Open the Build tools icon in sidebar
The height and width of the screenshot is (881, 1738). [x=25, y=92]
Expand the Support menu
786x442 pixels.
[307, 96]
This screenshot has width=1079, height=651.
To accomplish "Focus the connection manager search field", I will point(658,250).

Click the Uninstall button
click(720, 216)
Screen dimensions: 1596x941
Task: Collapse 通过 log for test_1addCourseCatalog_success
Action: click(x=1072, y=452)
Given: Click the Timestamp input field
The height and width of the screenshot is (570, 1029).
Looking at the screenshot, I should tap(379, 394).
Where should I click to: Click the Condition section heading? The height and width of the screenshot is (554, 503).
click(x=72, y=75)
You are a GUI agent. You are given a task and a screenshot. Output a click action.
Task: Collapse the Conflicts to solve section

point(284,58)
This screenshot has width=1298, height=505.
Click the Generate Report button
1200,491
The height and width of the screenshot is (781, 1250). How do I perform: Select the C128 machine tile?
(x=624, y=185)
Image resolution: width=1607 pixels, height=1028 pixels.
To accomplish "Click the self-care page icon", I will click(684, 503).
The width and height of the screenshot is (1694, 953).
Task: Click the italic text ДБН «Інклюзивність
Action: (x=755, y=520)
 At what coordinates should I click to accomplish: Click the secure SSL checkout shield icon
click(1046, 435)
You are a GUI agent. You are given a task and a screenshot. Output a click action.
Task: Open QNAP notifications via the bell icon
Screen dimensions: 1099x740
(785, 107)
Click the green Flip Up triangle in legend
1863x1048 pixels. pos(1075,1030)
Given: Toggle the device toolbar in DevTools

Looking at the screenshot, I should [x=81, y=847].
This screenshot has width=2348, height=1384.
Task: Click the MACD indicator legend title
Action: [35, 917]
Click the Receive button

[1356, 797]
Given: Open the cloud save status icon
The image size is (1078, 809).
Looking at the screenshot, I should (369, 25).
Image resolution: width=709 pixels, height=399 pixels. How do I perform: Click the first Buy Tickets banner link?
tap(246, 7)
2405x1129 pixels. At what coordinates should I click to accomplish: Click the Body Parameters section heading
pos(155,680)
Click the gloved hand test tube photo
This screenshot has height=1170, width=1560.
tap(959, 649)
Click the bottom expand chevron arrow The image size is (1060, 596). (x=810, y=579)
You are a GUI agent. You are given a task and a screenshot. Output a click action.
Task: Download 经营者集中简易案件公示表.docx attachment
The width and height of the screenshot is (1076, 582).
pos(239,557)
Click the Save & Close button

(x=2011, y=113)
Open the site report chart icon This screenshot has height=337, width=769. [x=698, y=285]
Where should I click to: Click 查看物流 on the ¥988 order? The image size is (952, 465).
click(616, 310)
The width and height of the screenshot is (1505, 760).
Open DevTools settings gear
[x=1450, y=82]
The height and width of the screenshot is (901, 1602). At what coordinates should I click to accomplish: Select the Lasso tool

Your assignment: Output all of the data above without any alteration.

Exercise solution:
Open the Build tools icon in sidebar
The height and width of the screenshot is (881, 1738). [x=25, y=92]
Expand the Support menu
786x442 pixels.
[307, 96]
This screenshot has width=1079, height=651.
To accomplish "Focus the connection manager search field", I will point(658,250).

Click the Uninstall button
click(720, 216)
Screen dimensions: 1596x941
Task: Collapse 通过 log for test_1addCourseCatalog_success
Action: click(x=1072, y=452)
Given: Click the Timestamp input field
The height and width of the screenshot is (570, 1029).
Looking at the screenshot, I should tap(379, 394).
Where should I click to: Click the Condition section heading? The height and width of the screenshot is (554, 503).
click(x=72, y=75)
You are a GUI agent. You are given a task and a screenshot. Output a click action.
Task: Collapse the Conflicts to solve section

point(284,58)
This screenshot has width=1298, height=505.
Click the Generate Report button
1200,491
The height and width of the screenshot is (781, 1250). How do I perform: Select the C128 machine tile?
(x=624, y=185)
Image resolution: width=1607 pixels, height=1028 pixels.
To accomplish "Click the self-care page icon", I will click(684, 503).
The width and height of the screenshot is (1694, 953).
Task: Click the italic text ДБН «Інклюзивність
Action: (x=755, y=520)
 At what coordinates should I click to accomplish: Click the secure SSL checkout shield icon
click(1046, 435)
You are a GUI agent. You are given a task and a screenshot. Output a click action.
Task: Open QNAP notifications via the bell icon
Screen dimensions: 1099x740
(785, 107)
Click the green Flip Up triangle in legend
1863x1048 pixels. pos(1075,1030)
Given: Toggle the device toolbar in DevTools

Looking at the screenshot, I should [x=81, y=847].
This screenshot has width=2348, height=1384.
Task: Click the MACD indicator legend title
Action: [35, 917]
Click the Receive button

[1356, 797]
Given: Open the cloud save status icon
The image size is (1078, 809).
Looking at the screenshot, I should (369, 25).
Image resolution: width=709 pixels, height=399 pixels. How do I perform: Click the first Buy Tickets banner link?
tap(246, 7)
2405x1129 pixels. At what coordinates should I click to accomplish: Click the Body Parameters section heading
pos(155,680)
Click the gloved hand test tube photo
This screenshot has height=1170, width=1560.
tap(959, 649)
Click the bottom expand chevron arrow The image size is (1060, 596). (x=810, y=579)
You are a GUI agent. You are given a task and a screenshot. Output a click action.
Task: Download 经营者集中简易案件公示表.docx attachment
The width and height of the screenshot is (1076, 582).
pos(239,557)
Click the Save & Close button

(x=2011, y=113)
Open the site report chart icon This screenshot has height=337, width=769. [x=698, y=285]
Where should I click to: Click 查看物流 on the ¥988 order? The image size is (952, 465).
click(616, 310)
The width and height of the screenshot is (1505, 760).
Open DevTools settings gear
[x=1450, y=82]
The height and width of the screenshot is (901, 1602). At what coordinates should I click to accomplish: Select the Lasso tool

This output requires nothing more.